No. 75 – Green Bay Packers
- Position: Center
- Roster status: Active

Personal information
- Born: September 15, 2000 (age 26) Laguna Hills, California, U.S.
- Listed height: 6 ft 5 in (1.96 m)
- Listed weight: 321 lb (146 kg)

Career information
- High school: San Juan Hills (San Juan Capistrano, California)
- College: UCLA (2019–2021)
- NFL draft: 2022: 3rd round, 92nd overall pick

Career history
- Green Bay Packers (2022–present);

Awards and highlights
- First-team All-Pac-12 (2021);

Career NFL statistics as of Week 3, 2026
- Games played: 50
- Games started: 31
- Stats at Pro Football Reference

= Sean Rhyan =

American football player (born 2000)

Sean Michael Rhyan (born September 15, 2000) is an American professional football center for the Green Bay Packers of the National Football League (NFL). He played college football for the UCLA Bruins, where he was a standout offensive tackle. Rhyan was selected by the Packers in the third round, 92nd overall, of the 2022 NFL draft.

==Early life==
Rhyan was born on September 15, 2000, in Laguna Hills, California, into a family with a strong athletic background. His father, Steve, was a professional motocross racer who turned pro at age 15, while his grandfather was a professional boxer. His mother, Mary Lou, was a multi-sport athlete at Walnut High School in Walnut, California.

Rhyan grew up in Ladera Ranch, California, where he primarily participated in baseball and rugby during his youth. Rugby was his main passion, and he was a fan of the All Blacks, particularly admiring player Sonny Bill Williams. Rhyan did not watch the NFL as a child and only began playing football during high school.

==High school career==
Rhyan initially attended Capistrano Valley Christian School in San Juan Capistrano, California, as a freshman before transferring to San Juan Hills High School for his sophomore year. During this time, he was a nationally recognized rugby player who was part of the U.S. Olympic team pipeline, having qualified to play for the high school feeder team associated with the USA Eagles. As a senior, Rhyan was named the Orange County Register's Male Athlete of the Year and participated in the 2019 All-American Bowl. Additionally, he won the CIF Southern Section Division 1 title in the shot put.

Rhyan was rated a three-star recruit and the highest-ranked offensive lineman in California’s 2019 class by 247Sports.

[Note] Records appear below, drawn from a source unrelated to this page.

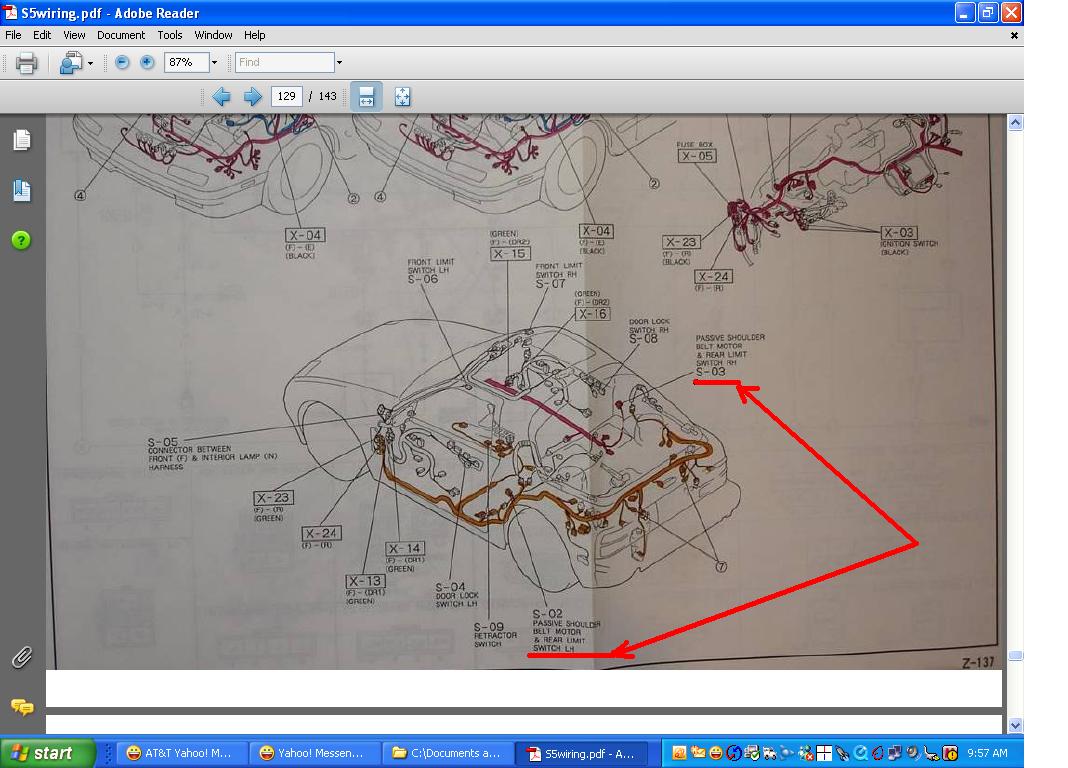Viewport: 1068px width, 768px height.
Task: Open the Document menu
Action: coord(121,35)
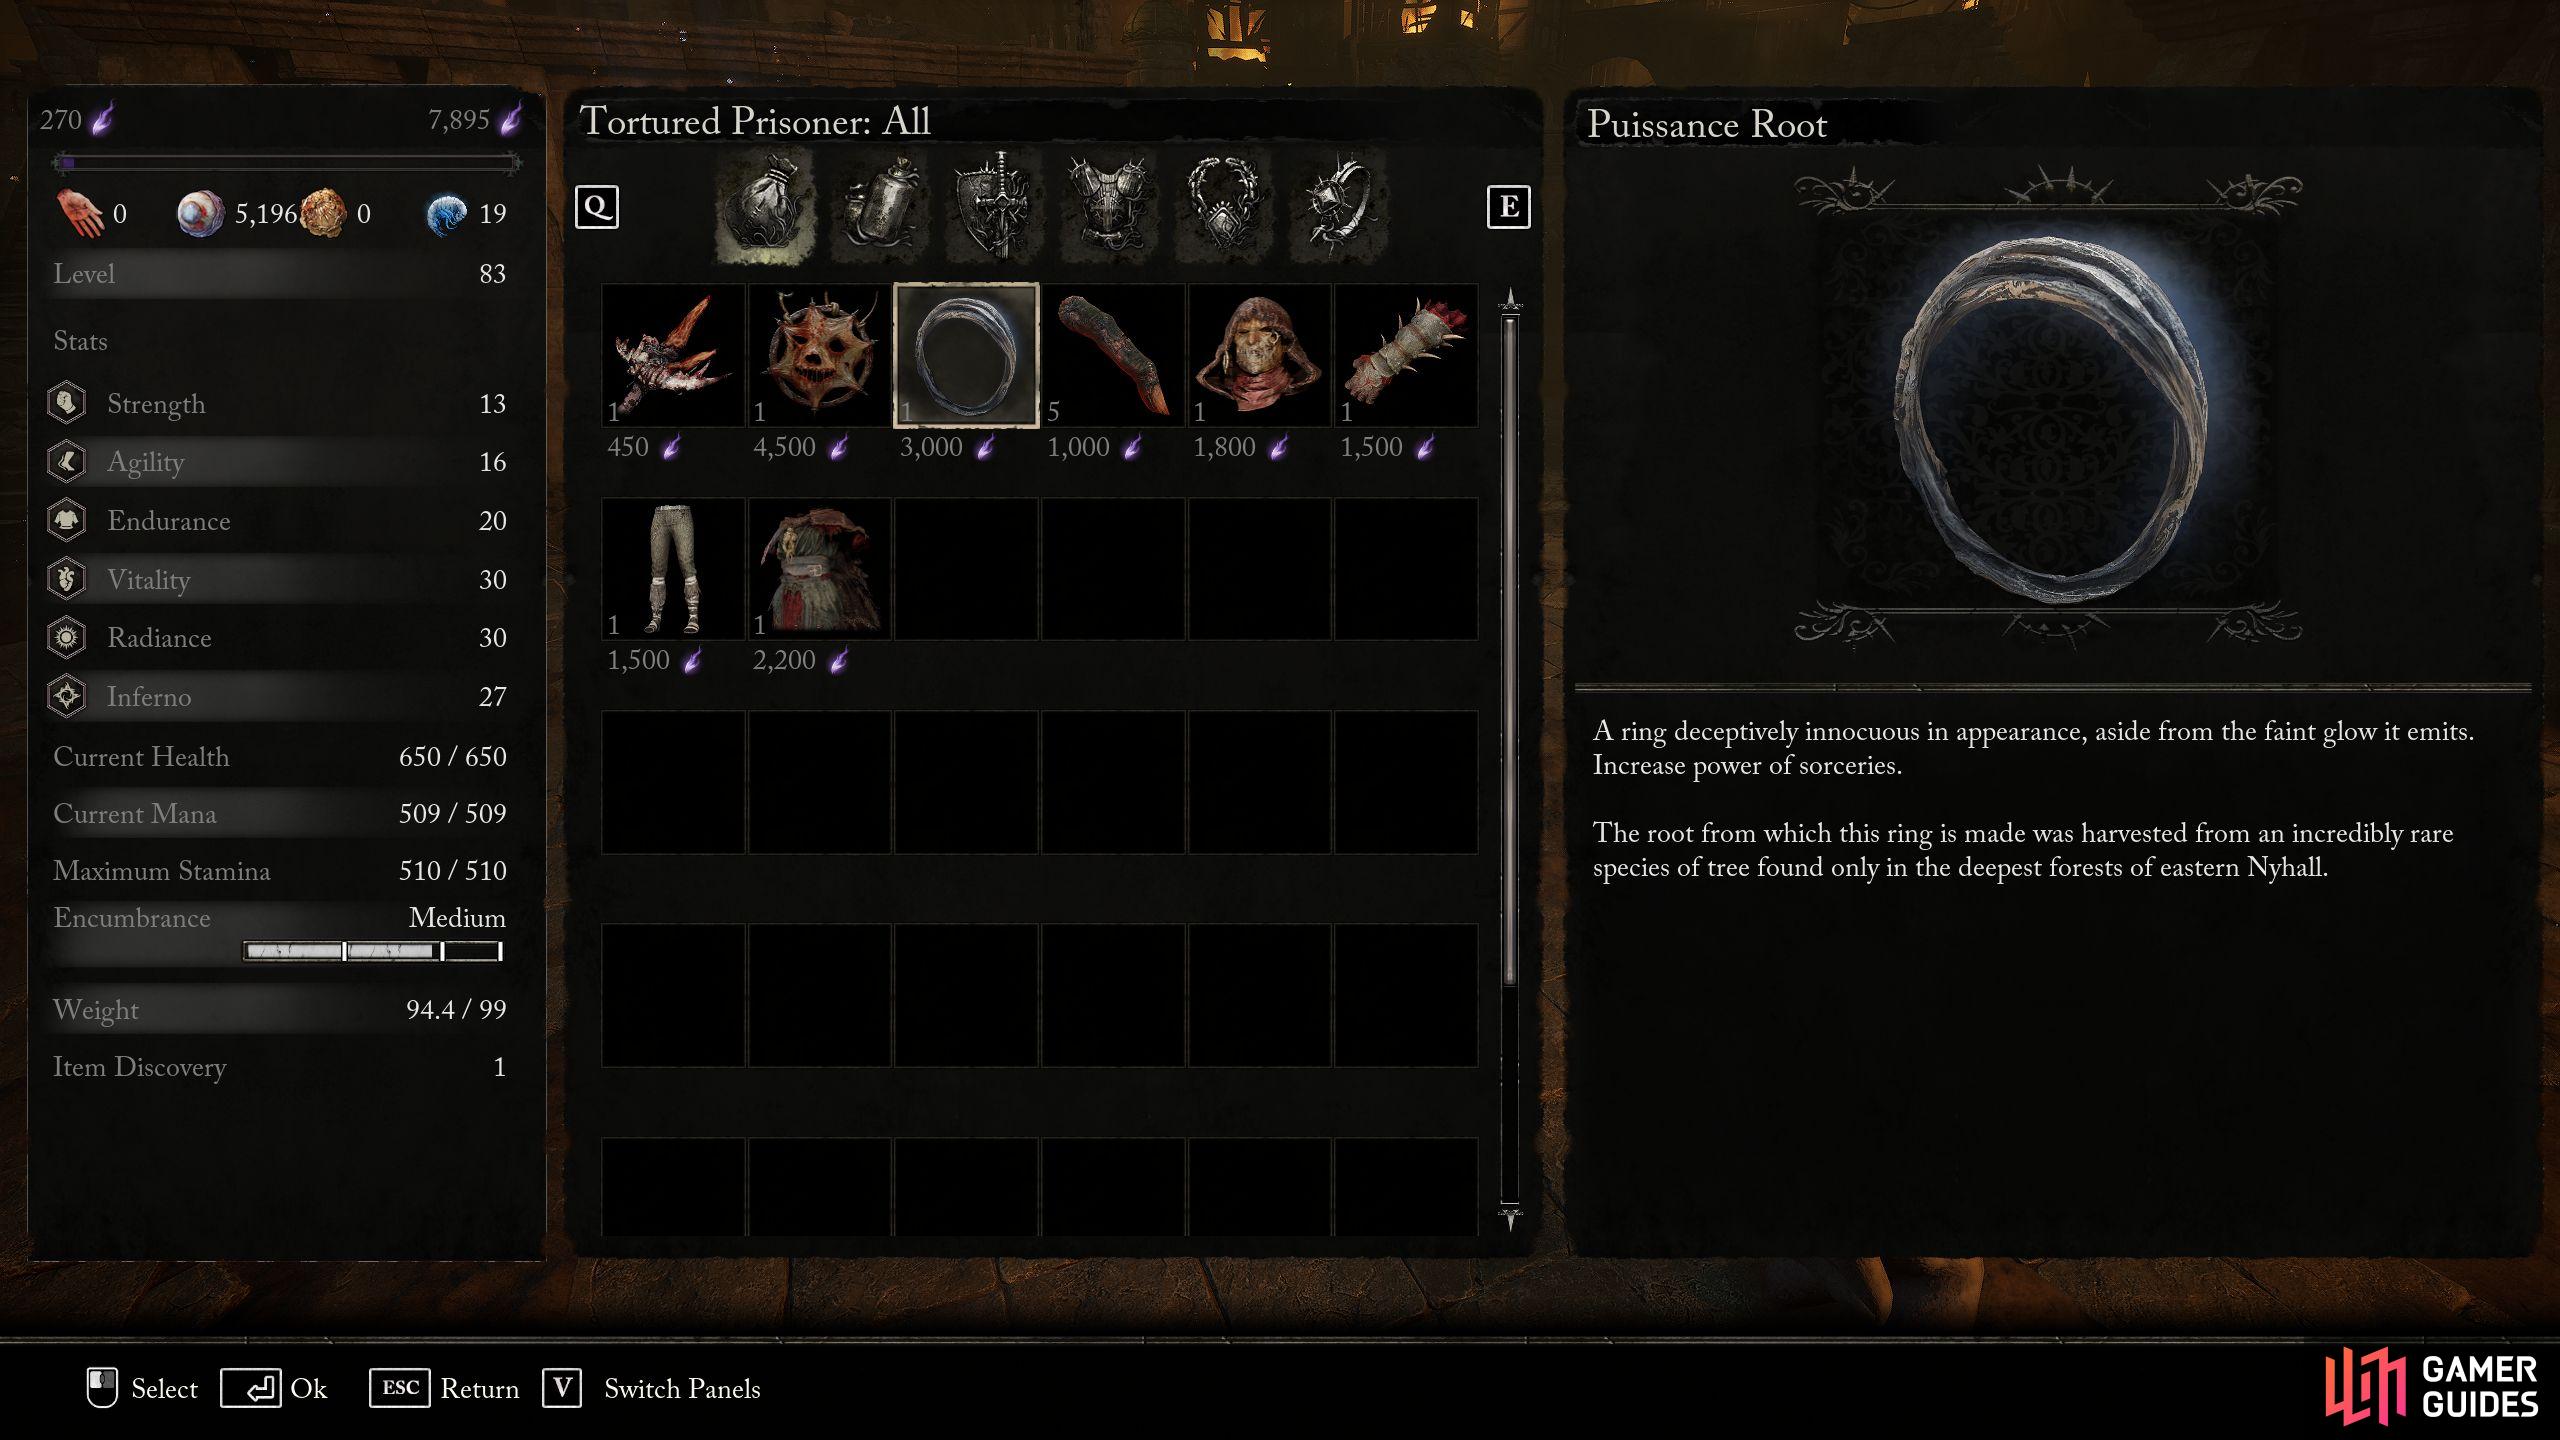
Task: Open the rings category tab
Action: click(x=1338, y=207)
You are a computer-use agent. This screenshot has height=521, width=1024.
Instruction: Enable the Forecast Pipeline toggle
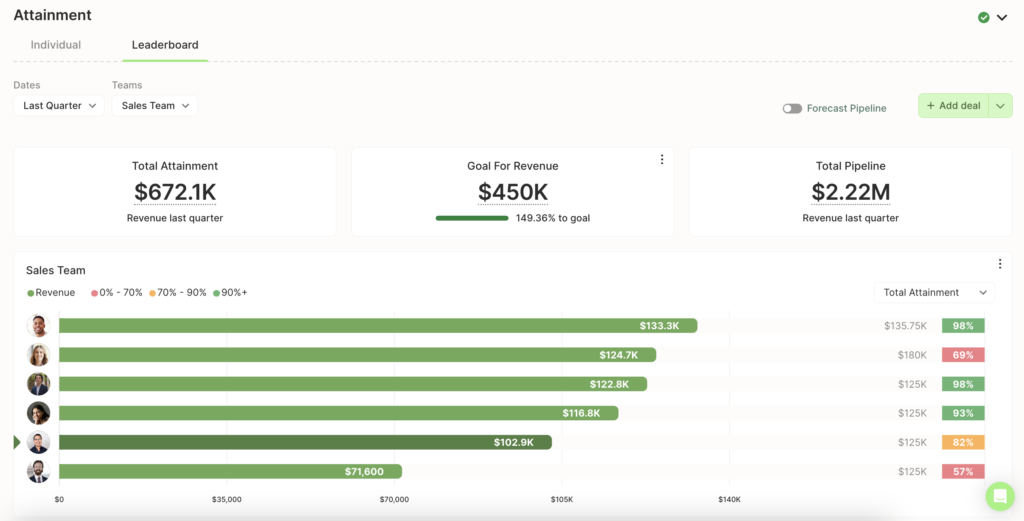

He committed to play college football at UCLA, selecting the Bruins over offers from Alabama, Arizona State, Notre Dame, South Carolina, USC.

==College career==
Rhyan was named a starter at offensive tackle for the Bruins going into his freshman season. He started all 12 of UCLA's games and was named to the Freshman All-America Team by the Football Writers Association of America and USA Today.

Rhyan started all seven of the Bruins games in the team's COVID-19-shortened 2020 season.

==Professional career==

Rhyan was selected by the Green Bay Packers in the third round (92nd overall) of the 2022 NFL draft. He signed his rookie contract on May 6, 2022. Rhyan saw his first NFL action on November 6, playing a single special teams snap in a Week 9 loss to the Detroit Lions. On November 25, Rhyan was suspended six games for violating the league's substance abuse policy, effectively ending his season. He appeared in 12 games in the 2023 season. Rhyan started in all 17 games in the 2024 season.

On March 11, 2026, Rhyan signed a three-year, $33 million contract extension with the Packers.

Pre-draft measurables
| Height | Weight | Arm length | Hand span | Wingspan | 40-yard dash | 10-yard split | 20-yard split | 20-yard shuttle | Three-cone drill | Vertical jump | Broad jump | Bench press |
| 6 ft 4+5⁄8 in (1.95 m) | 321 lb (146 kg) | 32+3⁄8 in (0.82 m) | 11+1⁄8 in (0.28 m) | 6 ft 7+1⁄4 in (2.01 m) | 5.25 s | 1.79 s | 2.98 s | 4.60 s | 7.55 s | 34.5 in (0.88 m) | 9 ft 2 in (2.79 m) | 21 reps |
All values from NFL Combine/Pro Day

==Personal life==
Rhyan is of Filipino descent through his mother, who immigrated to Walnut, California, from the Philippines at the age of five, and of White American descent through his father.